Оланна пыталась рассказать Оденигбо и о черных снах, и о вкусе пилюль, что приносил доктор Патель, клейких, как ее язык после сна. Но у Оденигбо на все был один ответ: «Ш-ш-ш, нкем. Все будет хорошо». Он обращался с ней как с ребенком — ворковал, сюсюкал. Даже напевал, купая ее
Оланна попросила бы его не валять дурака, но губы не слушались, каждое слово давалось с трудом. Когда приехала Кайнене с родителями, Оланна почти все время молчала; о том, что ей пришлось пережить и увидеть, им рассказал Оденигбо.
Вначале мать сидела рядом с отцом и кивала, слушая приторный голос Оденигбо, — и вдруг начала сползать со стула, будто стекая на пол. Впервые в жизни Оланна видела мать без косметики, без золотых украшений, и в первый раз с тех пор, как они стали взрослыми, Кайнене плакала при ней. «Не надо об этом, не надо», — твердила Кайнене, рыдая, хотя Оланна и не пыталась рассказывать.
Отец ходил взад-вперед по комнате, опять и опять спрашивал у Оденигбо, где именно Патель учился медицине и имеет ли он право утверждать, что причина болезни Оланны — душевное потрясение. Сетовал, что пришлось добираться от самого Лагоса на машине, потому что самолеты из-за правительственной блокады больше не летают на Юго-Восток. «Мы хотели приехать сразу же, сразу», — говорил он, и от частого повторения Оланна усомнилась, на самом ли деле он верит, что их приезд так уж важен для нее. А ей было очень важно их видеть, особенно Кайнене. Едва ли Кайнене ее простила, и все же ее приезд говорил о многом.
Шли недели. Оланна лежала в постели, кивала родным и знакомым, когда те заходили сказать «ндо» — соболезнуем, качали головами и возмущались зверствами мусульман-хауса, козлов-северян, грязных блохастых пастухов. В дни, когда приходили гости, черные сны мучили Оланну сильнее, иногда следовали один за другим и так изматывали, что она не могла даже плакать и едва находила силы глотать пилюли, что клал ей в рот Оденигбо. В иные дни Оланна, вздремнув, просыпалась с ясной головой, как сегодня.
Сквозь открытую дверь спальни долетал гул голосов из гостиной. Одно время Оденигбо просил друзей не приходить. Бросил он и теннис, чтобы днем быть дома и Угву не нужно было носить Оланну в туалет. Теперь же Оланну радовало, что в доме снова гости.

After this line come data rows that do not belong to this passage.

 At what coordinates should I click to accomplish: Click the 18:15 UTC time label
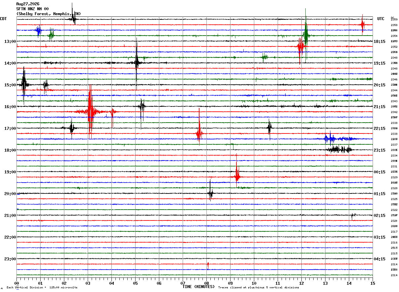[x=379, y=42]
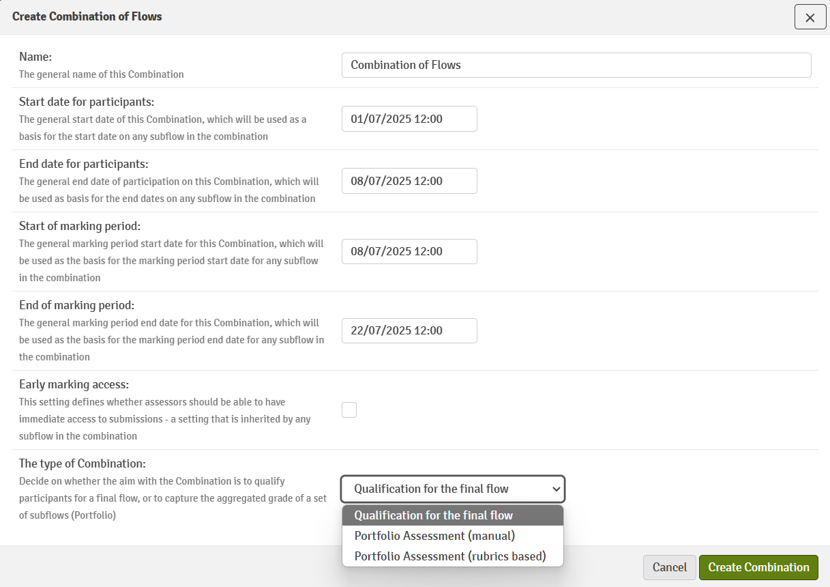Image resolution: width=830 pixels, height=587 pixels.
Task: Change the End of marking period date
Action: (409, 330)
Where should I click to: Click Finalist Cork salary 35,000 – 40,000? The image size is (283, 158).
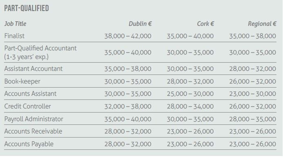point(190,36)
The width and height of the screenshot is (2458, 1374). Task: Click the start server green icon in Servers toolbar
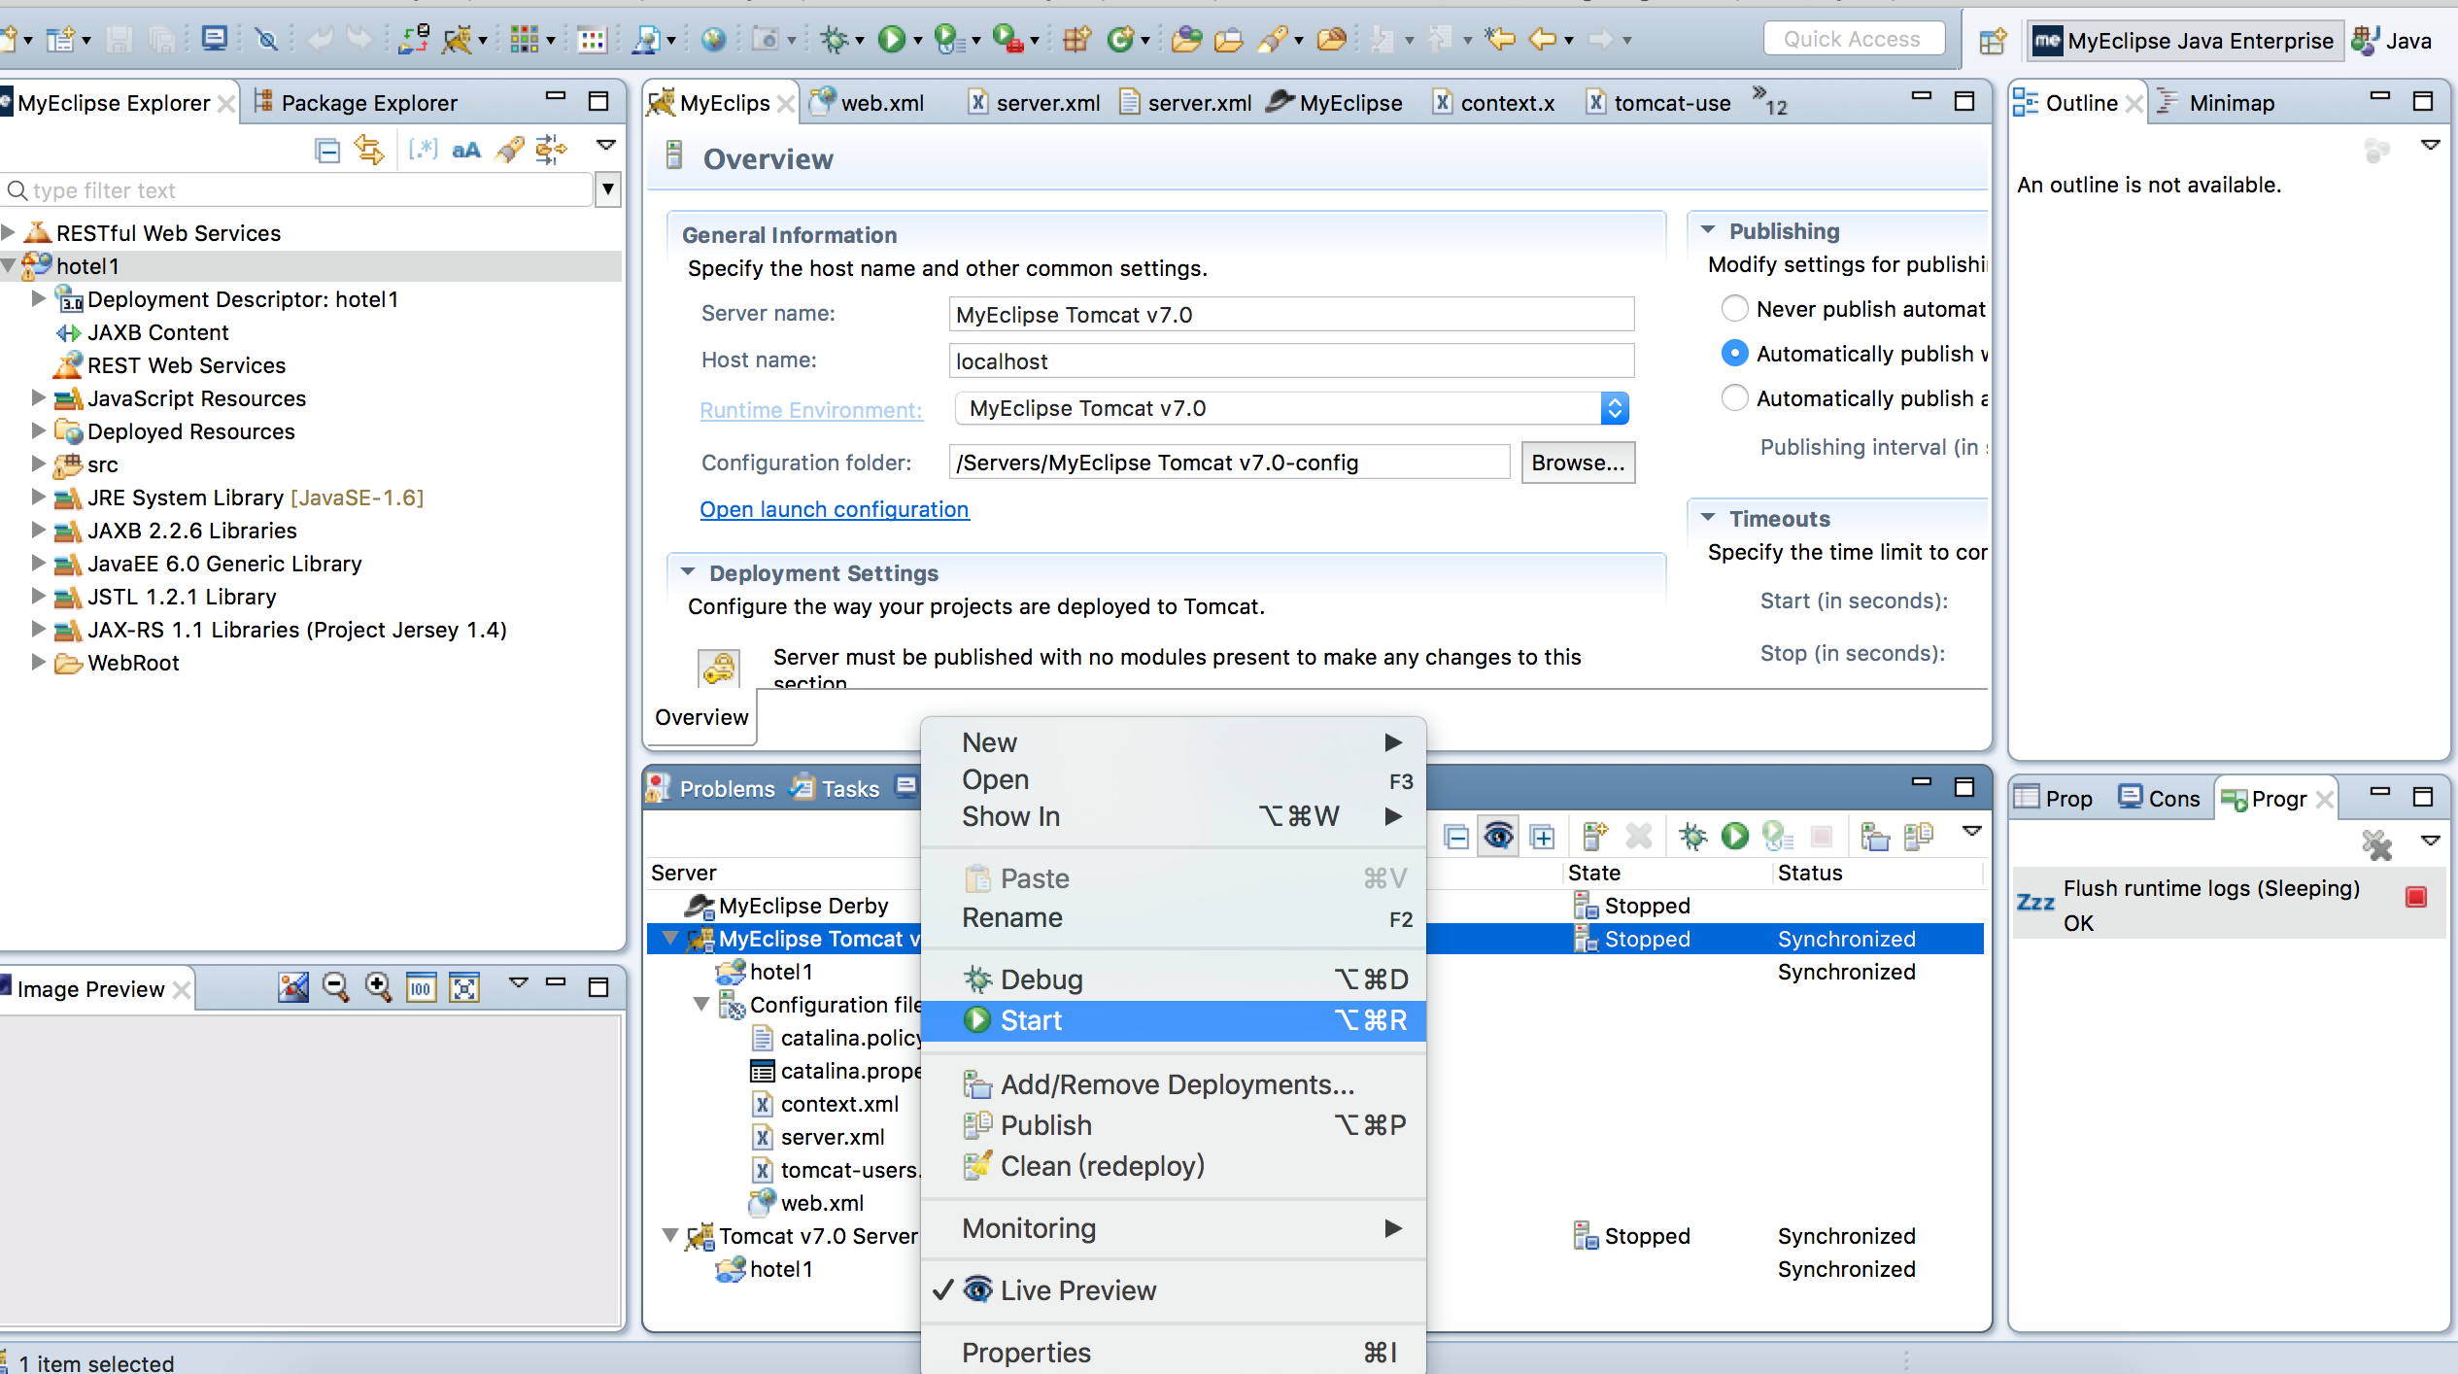click(1734, 836)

Она из спальни следила за их беседами и знала, что женская организация университета собирает для беженцев продукты, что без игбо на Севере опустели рынки, железные дороги и оловянные копи, что в полковнике Оджукву видят нового лидера игбо, что поговаривают об отделении от Нигерии и о новом государстве, которое будет зваться по имени залива — Биафра.
Мисс Адебайо говорила, как обычно, громко:
— Главное — найти путь к миру, пока не грянул взрыв.
— Какой еще мир? Основы для единства у нас нет, тогда о каком
— Восточная Нигерия кипела, кипит и будет кипеть, пока федеральное правительство не осудит погромы, — сказал профессор Эзека своим глухим, срывающимся голосом.
У Оланны разболелась голова. Солнечный свет едва пробивался сквозь занавески — Угву задернул их, когда приносил завтрак. Хотелось в туалет. В последнее время она очень часто мочилась и все забывала спросить доктора Пателя, не из-за таблеток ли. Оланна посмотрела на ночной столик со звонком, провела рукой по черному пластмассовому куполу с красной кнопкой, которая издавала резкий звук, когда на нее нажимали. Если Оланне нужно было в туалет, по всему дому раздавалось эхо. Нет, не будет она звонить.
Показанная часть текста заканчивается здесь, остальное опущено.